(Task): Pictures aside, the output must consist of the lines from the one containing "Task: Jump to 新規に購入する場合 in table of contents" through the end of the data, reproduced exactly.

Records from a data source

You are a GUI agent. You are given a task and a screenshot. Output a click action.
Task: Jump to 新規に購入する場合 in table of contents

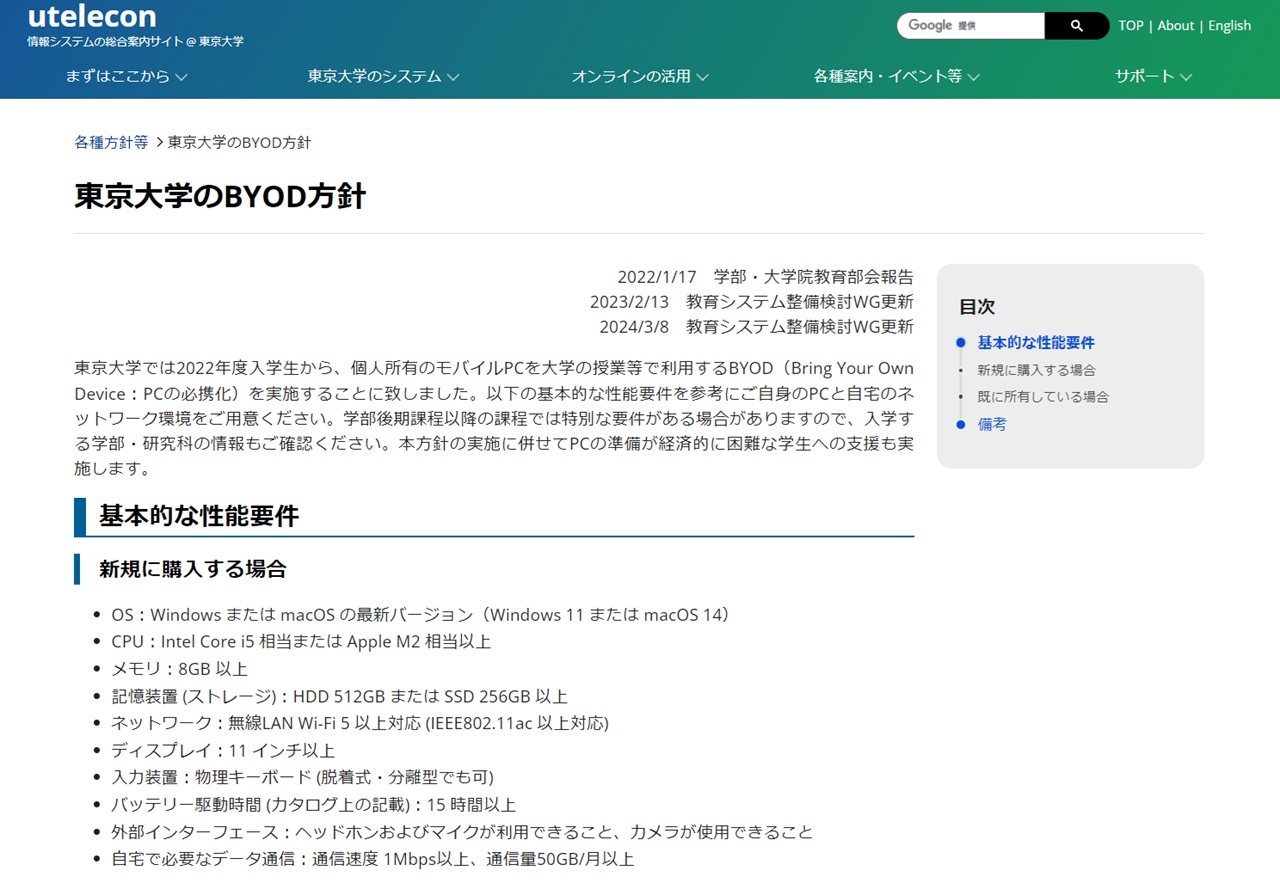[1036, 370]
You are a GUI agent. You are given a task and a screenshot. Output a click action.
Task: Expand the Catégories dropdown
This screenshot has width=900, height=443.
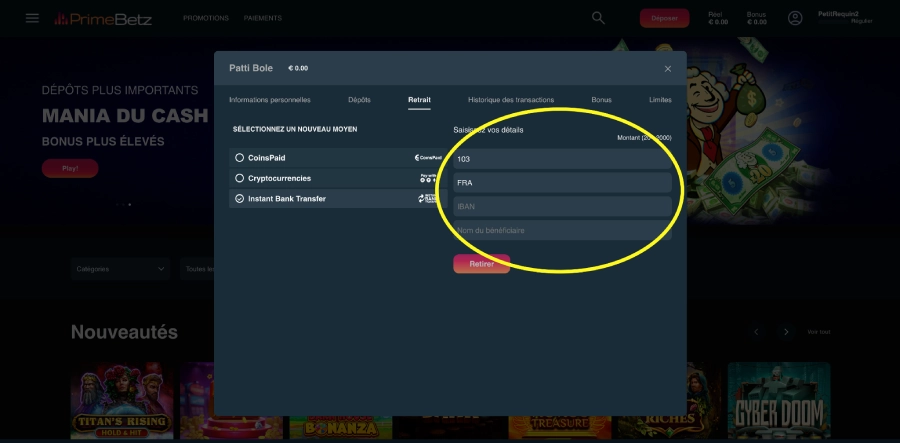[x=120, y=269]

(Task answer):
Task: Jump to 新規に購入する場合 in table of contents

[1036, 370]
You are a GUI agent. You are given a task and a screenshot. Output a click action.
Task: Expand the Catégories dropdown
This screenshot has width=900, height=443.
[x=120, y=269]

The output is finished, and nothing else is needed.